Saturday, September 13, 2014

What is it Worth to You?

When I was first taking courses in Project Management, one of the classes I had signed up for was one on Ethics. After class one day, I asked the instructor: “Can you ever be considered really ethical if you’re not willing to risk your job, and maybe the rest of your working life?” What followed was an uncomfortable silence and an unspoken agreement. We both knew that the answer was, quite likely: “No.” But we also both knew that it was, quite likely, an untenable trade-off.
Expedience
I was reminded of my earlier post while reading “Rape Culture in the Alaskan Wilderness” at The Atlantic. When I wrote it, I was commenting on the fact that accountability has costs for the person(s) who enforce it, and not just the person being held accountable. At the time, I noted that this created a rational incentive for us to avoid holding people accountable. When the costs of holding someone accountable for what we have defined as wrongdoing are greater than the cost of not doing so, it may simply be worthwhile to look the other way.

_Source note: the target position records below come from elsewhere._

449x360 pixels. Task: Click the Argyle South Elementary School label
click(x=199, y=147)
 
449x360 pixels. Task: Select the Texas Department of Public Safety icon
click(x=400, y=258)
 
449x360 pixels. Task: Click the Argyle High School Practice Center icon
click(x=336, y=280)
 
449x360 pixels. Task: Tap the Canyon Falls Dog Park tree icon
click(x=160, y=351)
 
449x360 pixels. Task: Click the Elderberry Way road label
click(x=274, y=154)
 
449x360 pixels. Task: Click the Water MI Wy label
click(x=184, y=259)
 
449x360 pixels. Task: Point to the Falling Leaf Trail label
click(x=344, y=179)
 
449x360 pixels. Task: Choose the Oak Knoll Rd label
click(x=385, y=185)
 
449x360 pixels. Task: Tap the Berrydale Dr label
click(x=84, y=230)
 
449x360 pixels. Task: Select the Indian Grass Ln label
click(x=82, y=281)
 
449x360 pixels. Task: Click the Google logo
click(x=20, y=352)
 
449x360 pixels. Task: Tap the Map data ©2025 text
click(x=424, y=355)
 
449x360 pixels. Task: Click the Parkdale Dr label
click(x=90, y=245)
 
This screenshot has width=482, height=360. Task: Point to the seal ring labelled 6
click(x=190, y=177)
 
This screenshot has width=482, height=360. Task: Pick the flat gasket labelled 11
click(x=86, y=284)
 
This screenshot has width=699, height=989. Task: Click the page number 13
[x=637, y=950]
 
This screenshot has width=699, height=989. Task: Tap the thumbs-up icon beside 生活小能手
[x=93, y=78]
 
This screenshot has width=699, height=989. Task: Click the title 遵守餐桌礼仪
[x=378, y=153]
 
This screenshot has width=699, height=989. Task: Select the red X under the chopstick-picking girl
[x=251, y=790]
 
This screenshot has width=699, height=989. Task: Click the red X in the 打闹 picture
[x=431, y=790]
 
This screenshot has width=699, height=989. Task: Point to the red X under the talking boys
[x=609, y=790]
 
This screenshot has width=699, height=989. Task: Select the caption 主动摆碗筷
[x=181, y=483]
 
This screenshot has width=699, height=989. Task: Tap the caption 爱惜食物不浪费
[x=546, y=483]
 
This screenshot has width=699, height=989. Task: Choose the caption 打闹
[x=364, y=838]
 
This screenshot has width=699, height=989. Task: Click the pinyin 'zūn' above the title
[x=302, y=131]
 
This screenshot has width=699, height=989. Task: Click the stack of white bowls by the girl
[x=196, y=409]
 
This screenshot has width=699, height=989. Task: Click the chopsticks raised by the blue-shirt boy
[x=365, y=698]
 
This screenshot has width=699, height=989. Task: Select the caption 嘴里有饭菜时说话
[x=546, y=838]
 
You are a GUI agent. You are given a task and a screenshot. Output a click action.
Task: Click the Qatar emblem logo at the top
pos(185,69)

But in reading the Atlantic article, I realized that I'd left out a facet, one that I'd touched on in the excerpt that I quoted above. Courage.
Geneva’s father demanded that she change her speech for the second round, offering less detail, and less of her personal experience, because people would be jumping to conclusions, wondering who she meant when she said “it’s happening in his house, in her house, even in your own bed.” He feared her words could implicate him.
“Rape Culture in the Alaskan Wilderness”
This is not the only instance of a lack of “courage” in the article, but it was perhaps the first, and one that really stood out for me. As a species, we are not courageous unto death. If we were, there would likely be none of us left. And we understand that, and so we do not often demand it. But where before that is the line drawn? And is there even a line? If I make an ethical choice that turns out to result in perpetual unemployability, then what do I do? How do I support myself? If someone takes me in and gives me food, shelter and clothing, it is wise to bring my ethics with me?
For that reason, family members often blame the victims, or the friends of victims, who attempt to report a crime, out of fear of losing material support, or a vital link in a precarious web of familial structure.
In the end, whether it is rape, murder or simple theft, all crime culture stems from the want of a certain level of courage. The perpetrator lacks the courage to ask permission or do without, and the rest of us lack the courage to suffer the consequences of enforcing our own rules. It’s easy to become outraged when the consequences strike us as trivial. Watching football is enjoyable, certainly, but not so much so that we should condone domestic violence simply to watch one more faceless bruiser suit up. But what should we expect of people? Loss of their livelihoods? Their homes? Their families?

There is more to courage than simply someone else standing up to things that we cast ourselves of unafraid of or have some confidence that we can overcome. In the end, courage requires a level of detachment from life that allows us to walk away from everything, even life itself, in the name of doing what we understand to be right, even if nothing comes of it but loss on our part. A friend of mine once remarked to me that “If you’re not willing to do whatever it takes to bring about what you believe in, I question your commitment to it.” By that standard, I am uncommitted, because I don’t know that I am ready to be destitute, utterly alone and/or dead in the name of enforcing my primary ethical conviction - that the costs of an action belong to the actor. As such, I am inclined to forgive Geneva’s father. He may be willing to have the message watered down and, in doing so, perhaps see others suffer sexual assault rather than be thought of as a sex offender himself, but his tolerance for risk is his own, and not subject to my approval.

There is a reason why our tolerance for risk is not infinite, regardless of what one thinks of its origins and utility. And, as our courage can never be absolute, despite the stories we tell ourselves, our ethics can never be so, either. And so, ethics become like everything else - worth only what we are willing to pay for them.